Nesta quarta-feira (1º), o projeto de Lei nº 1.087/2025, que prevê isenção de Imposto de Renda (IR) para pessoas físicas com renda mensal de até R$ 5 mil e desconto para quem ganha até R$ 7.350 mensais, foi aprovado com votação unânime pela Câmara dos Deputados, e agora segue para o Senado.
Mas apesar das altas expectativas para uma nova aprovação, representantes da Casa comentaram sobre a possibilidade do texto passar por mais alterações, incluindo até mesmo a ampliação das faixas de isenção.
De acordo com o portal CNN, alguns senadores falam sobre estender o benefício a quem ganha até R$ 10 mil por mês, englobando assim uma parcela da Classe C que, tecnicamente, não seria contemplada nem mesmo com os descontos no IR.
Além disso, outros líderes também comentaram sobre possíveis alterações nas contrapartidas estabelecidas pelo Legislativo e de correções relativas a eventuais situações de bitributação. Contudo, nenhum destes fatores representa uma ameaça ao projeto.
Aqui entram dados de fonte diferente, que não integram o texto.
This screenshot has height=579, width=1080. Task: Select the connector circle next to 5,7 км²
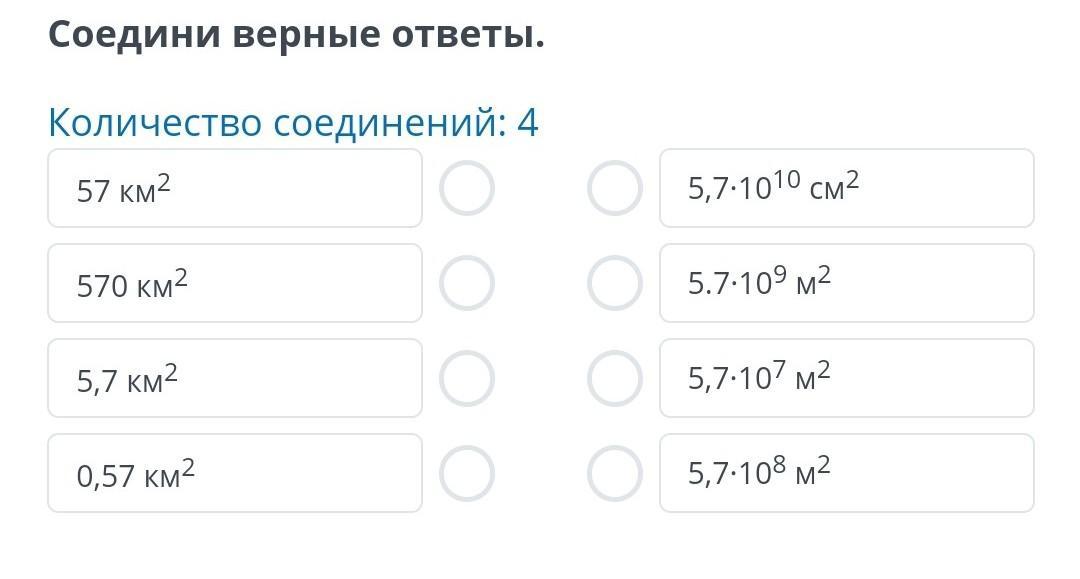[x=467, y=378]
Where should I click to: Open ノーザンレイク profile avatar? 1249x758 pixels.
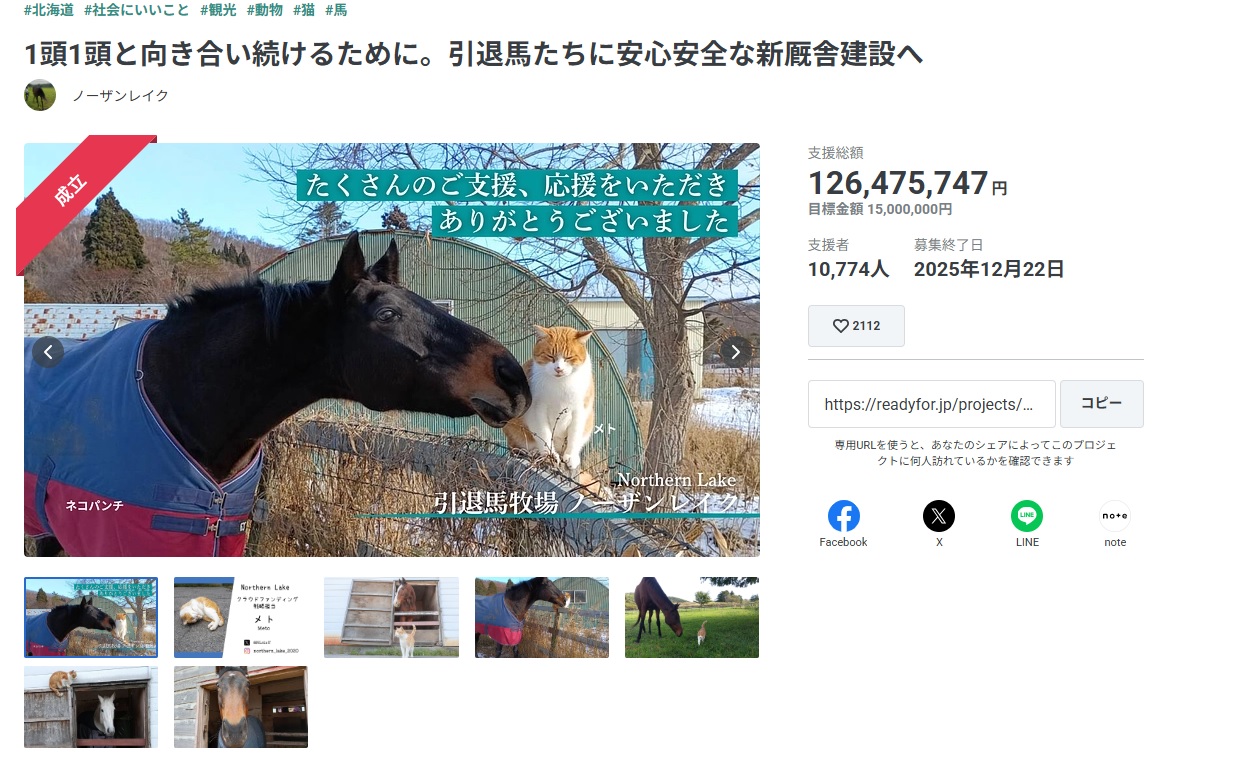click(40, 95)
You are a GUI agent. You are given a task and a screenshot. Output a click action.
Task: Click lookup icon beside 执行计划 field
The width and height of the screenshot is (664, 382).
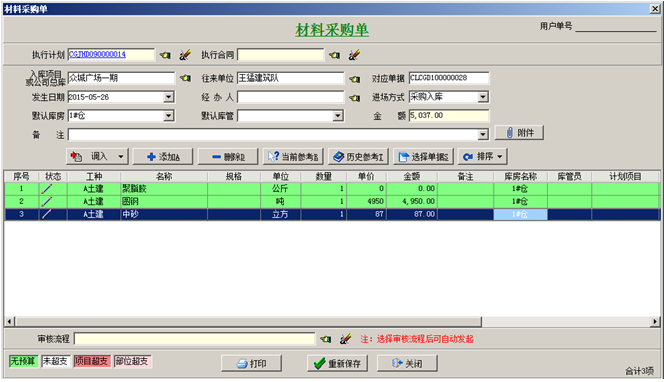click(x=165, y=55)
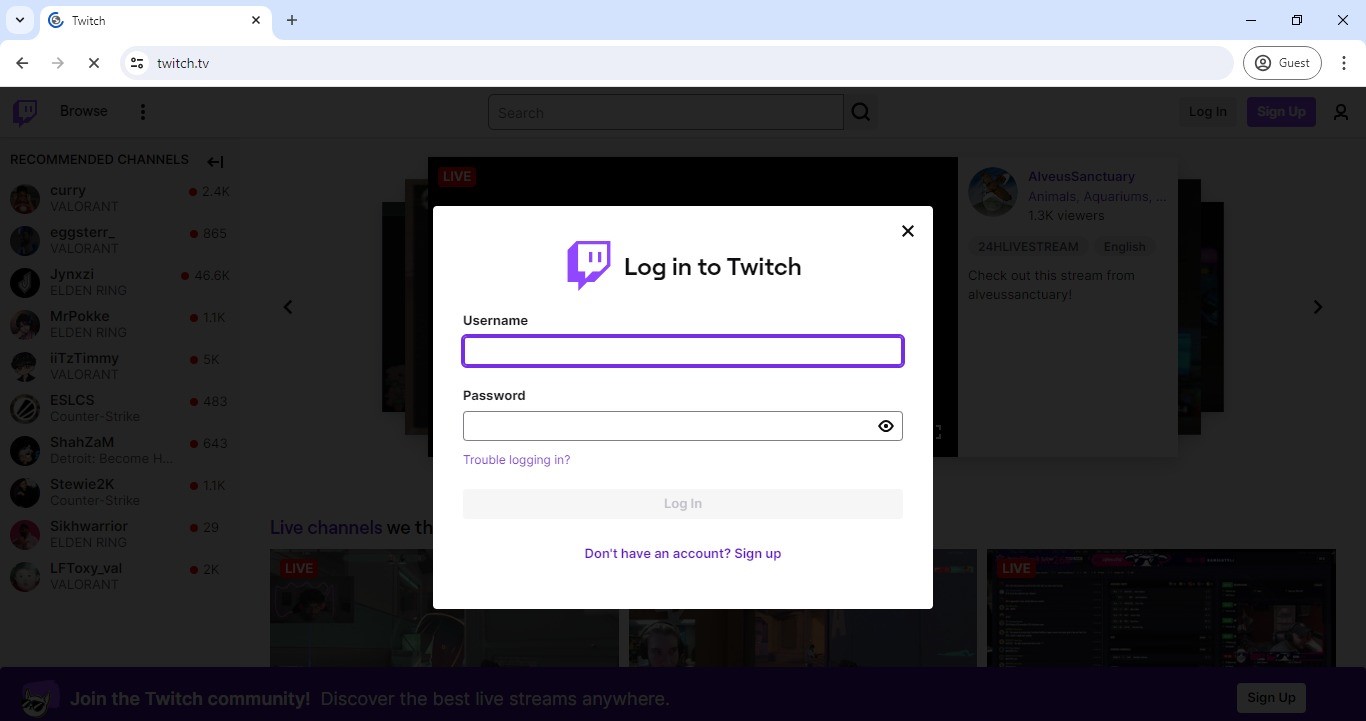Click Jynxzi's avatar in Recommended Channels
Screen dimensions: 1366x721
tap(24, 281)
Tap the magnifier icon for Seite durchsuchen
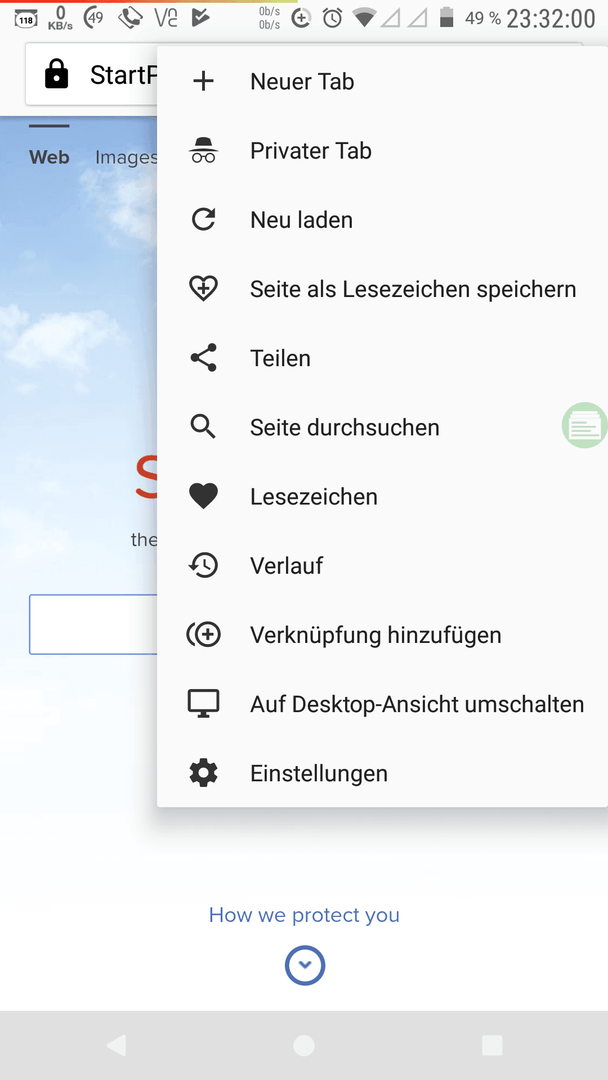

Inclusive, a perspectiva de muitos senadores é de que o PL será facilmente aprovado por unanimidade, repetindo o feito conquistado na Câmara dos Deputados e, assim, seguindo o quanto antes para finalmente receber a sanção presidencial.
Custo da isenção de Imposto será compensada por grandes rendimentos
Antes da aprovação do PL 1.087, uma das principais preocupações era a compensação de custos para os cofres públicos, já que a isenção do Imposto de Renda para quem ganha até R$ 5 mil pode gerar impacto de cerca de R$ 25,8 bilhões.
Porém, para compensar a perda, o relator da proposta, deputado Arthur Lira (PP-AL), preservou a medida governamental de tributar rendimentos acima de R$ 600 mil anuais por meio de alíquota progressiva de até 10%.
Em seu parecer, Lira projetou que a taxação pode gerar uma sobra de R$ 12,7 bilhões até 2027. Ele ainda destacou a relevância do projeto de lei, afirmando que a medida trará alívio para uma grande parcela da população.